Two French police killed in attack claimed by Islamic State

 A frame grab taken from Reuters video footage June 14, 2016 shows a still photograph of the suspected attacker, who police and justice sources have named as 25-year-old Larossi Abballa, who stabbed a police commander to death outside his home and later killed his partner on... Reuters/Social Media via REUTERS TV
A frame grab taken from Reuters video footage June 14, 2016 shows a still photograph of the suspected attacker, who police and justice sources have named as 25-year-old Larossi Abballa, who stabbed a police commander to death outside his home and later killed his partner on… Reuters/Social Media via REUTERS TV

 

(Reuters)  A suspected Islamist attacker stabbed a French police commander to death outside his home and later killed his companion, a policewoman, in an attack claimed by Islamic State and denounced by the government as “an abject act of terrorism”.

The assailant, a 25-year-old Frenchman of Moroccan origin, was jailed in 2013 for helping Islamist militants go to Pakistan and had been under security service surveillance, including wiretaps, at the time of the attack, police sources said.

The attacker filmed part of the assault live on the social network Facebook, according to David Thomson, a journalist specialized in radical Islamists. In his Facebook message, he linked the attack to the Euro 2016 soccer tournament now under way in France, saying: “The Euros will be a graveyard.”

The attacker, named by police and justice sources as Larossi Abballa, knifed the 42-year-old commander repeatedly in the stomach on Monday evening.

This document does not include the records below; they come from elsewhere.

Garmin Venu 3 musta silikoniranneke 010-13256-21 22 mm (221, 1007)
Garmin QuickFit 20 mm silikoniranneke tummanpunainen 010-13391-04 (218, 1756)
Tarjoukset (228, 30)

He then barricaded himself inside the house in Magnanville, a suburb some 60 km (40 miles) west of Paris, taking the man’s 36-year-old partner and their three-year-old son hostage.

Police commandos shot Abballa dead when they stormed the house after negotiations failed but they found the woman, a secretary at a police station in a nearby suburb, killed with a knife, a source close to the investigation said.

The boy was unharmed but in a state of shock.

“An abject act of terrorism was carried out yesterday in Magnanville,” Interior Minister Bernard Cazeneuve said after an emergency government meeting, before visiting Les Mureaux, where the police commander worked.

President Francois Hollande said the killings were “undeniably a terrorist act” and that the terrorist threat in France was very high.

Police searched Abballa’s home and other locations on Tuesday and detained two people close to him for questioning, a police source said.

The killings came as France, which has been under a state of emergency since Islamic State gunmen and bombers killed 130 people in Paris last November, was on high security alert for the Euro 2016, which began last Friday.

Police are under “extreme pressure” and “close to burn-out,” the head of FO labor union Jean-Claude Mailly told France 2 television.

“He wanted to do jihad (holy war), that was clear,” Marc Trevidic, a former anti-terrorism judge who was in charge of the 2013 investigation told Le Figaro newspaper. But he was seen as having a minor role in that case, he said.

Abballa had also been convicted three times on charges of aggravated theft and driving without a license, a source close to the investigation said.

“Many things are being analyzed,” a justice source said, including messages posted on social networks.

Thomson, an RFI radio journalist specialized in Islamic radicalism, wrote on his Twitter page that Abballa had filmed himself on Facebook live during the attack.

With the couple’s boy behind him he said: “I don’t know yet what I’m going to do with him,” Thomson wrote.

Islamic State’s claim of responsibility came after the Islamist militant group said it was responsible for the shooting that killed 49 people in a massacre at a gay nightclub in Orlando, Florida.